The feeling that his rule is being pushed through without going through the proper channels under false premise is going to lead to even more bad blood among SEC coaches.
Bielema and Malzahn got into it about this very subject during SEC Media Days last July, and their feud continued into the season when Bielema complained to the SEC office about missing plays from Auburn's game tape. It escalated even further when it appeared that Auburn linebacker Anthony Swain exaggerated an injury in the end zone after Arkansas converted a fake field goal in the third quarter in the game between the two SEC West schools.
The controversy surrounding the 10-second rule, and Bielema's role in it being proposed, will only add fuel to the fire.
What do you think of the "10-second rule?"
Saban's prolonged success has put a target on the back of his program anyway, and now Bielema's team will have a target on its back when it goes up against hurry-up programs.
If Malzahn, Freeze, Sumlin or any other coaches who make a living off pushing offensive tempo get the chance to make a statement and run the score up, you can bet your bottom, top and middle dollars that they will.
I know, Alabama fans, "nobody is going to get that chance against the Tide."

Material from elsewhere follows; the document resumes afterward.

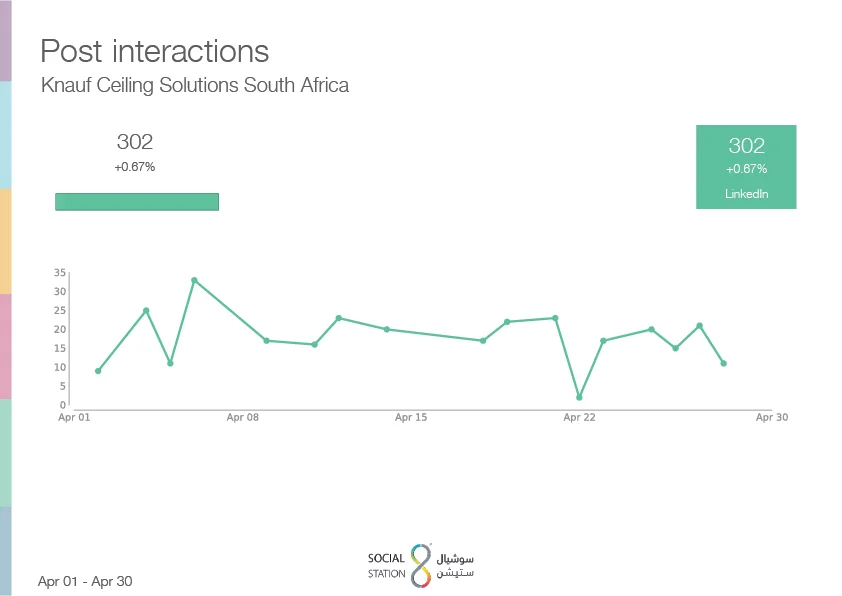842x596 pixels.
Task: Click the purple color strip at left
Action: tap(5, 40)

But that tempo will be just a bit quicker, and then the foot of the coaches employing the hurry-up will be on the gas a bit longer in games—just to make a statement.
When the coaches get to Hoover for Media Days in July, expect this to be a big topic of conversation. Malzahn will make the rounds on Day 1, and Sumlin will follow him on Day 2, before Bielema and Saban make the rounds on the final two days of the event.
Get your popcorn ready.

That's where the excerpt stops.